Из них всех Роджер Боуэн считался настоящим долгожителем, и при том самым опасным. Боуэн родился в семье баптистов в Гаффни, Южная Каролина, у подножия Блю Ридж. Он занимал самые разнообразные посты всех уровней в различных организациях правого толка, включая и самые известные неонацистские группировки за последние двадцать лет. В 1983 году в возрасте двадцати четырех лет Боуэн стал одним из троих молодых людей, которых допрашивали без предъявления обвинения по делу о причастности к деятельности «Порядка» — секретной организации, которая была создана расистом Робертом Мэтьюсом и связана с «Арийскими Нациями». В течение 1983 и 1984 годов эта организация предприняла несколько вооруженных ограблений, чтобы получить средства для финансирования своих операций, а среди них были и взрывы, и нападения, и изготовление фальшивых денег. «Порядок» оказался причастен к убийству ведущего ток-шоу Алана Берга в Денвере и человека по имени Уолтер Уэст, который входил в состав организации и был заподозрен в предательстве.

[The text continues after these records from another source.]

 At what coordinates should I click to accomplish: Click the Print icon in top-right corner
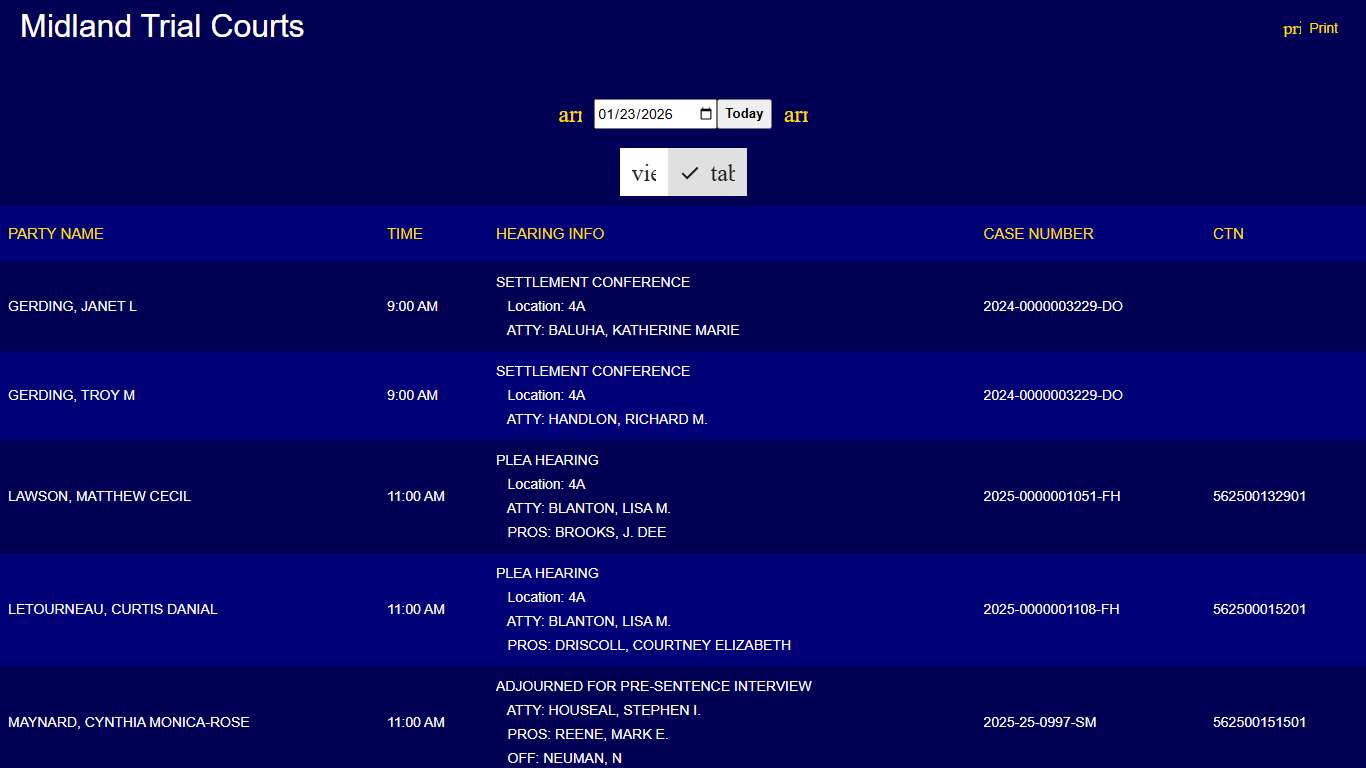pyautogui.click(x=1292, y=29)
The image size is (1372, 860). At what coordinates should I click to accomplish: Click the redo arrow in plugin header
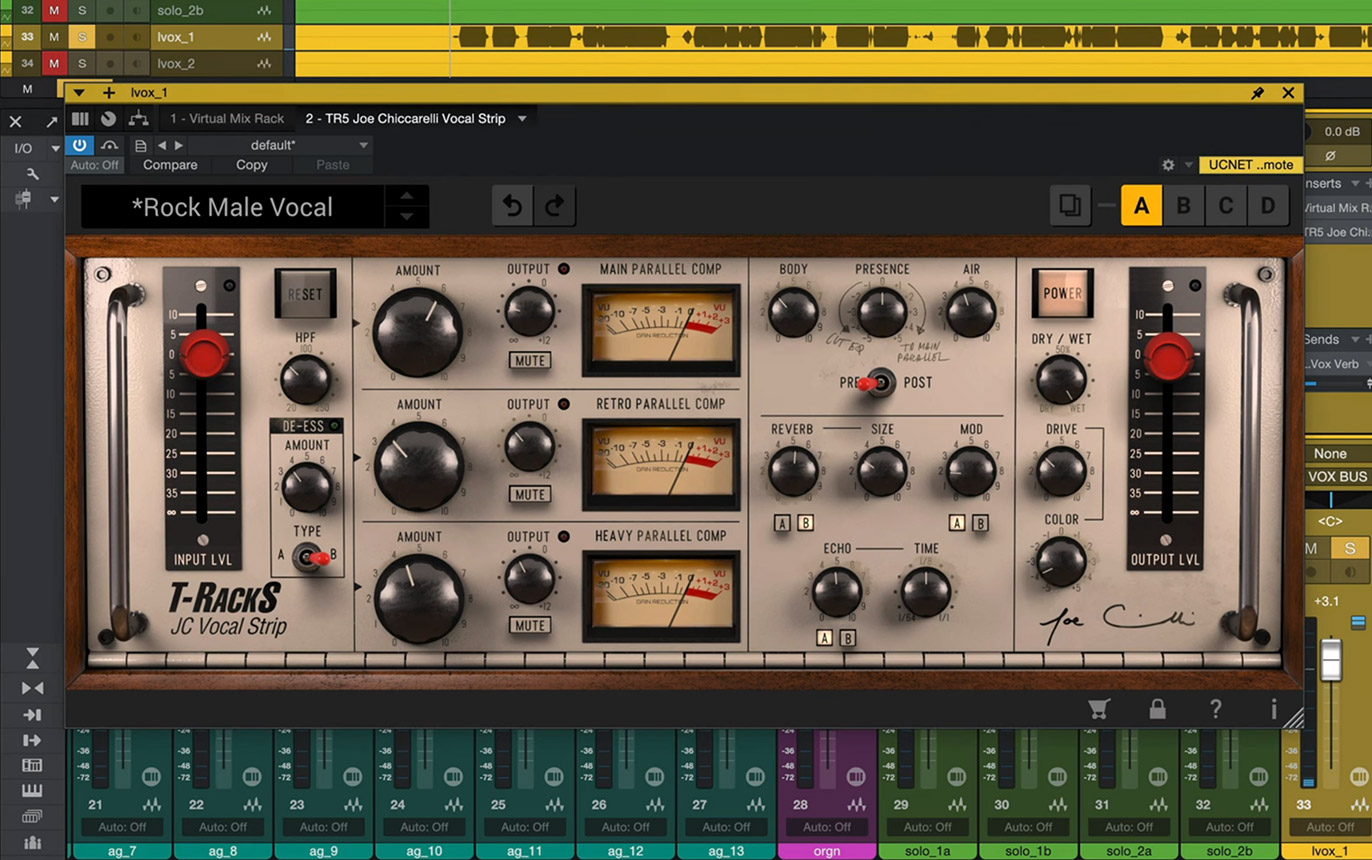point(554,207)
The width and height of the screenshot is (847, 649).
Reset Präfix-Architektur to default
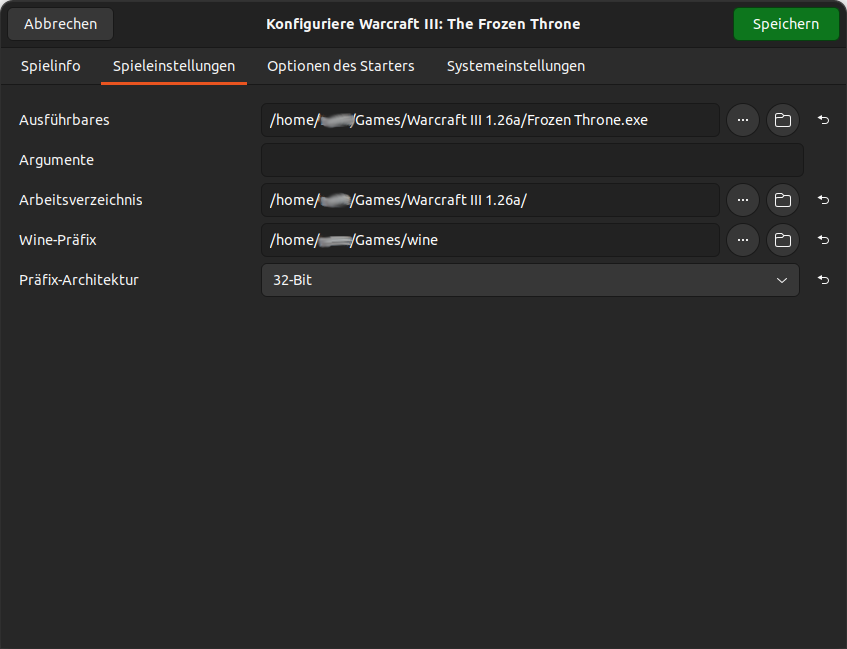[823, 280]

Вскоре все члены организации были схвачены, за исключением Мэтьюса, погибшего в перестрелке с агентами ФБР в 1984. Так как причастность Боуэна к этим событиям не была установлена, ему удалось избежать правосудия, а с гибелью Мэтьюса данные об этих связях канули в небытие. Несмотря на относительную малочисленность движения, борьба с ним вовлекла в операции четверть всех кадровых ресурсов ФБР. Малочисленность «Порядка» в данном случае играла этой организации на руку: федералам практически не представлялось возможным внедрить туда посторонних и информаторов, за исключением несчастного Уолтера Уэста. Это был такой урок, который Боуэн никогда не забывал.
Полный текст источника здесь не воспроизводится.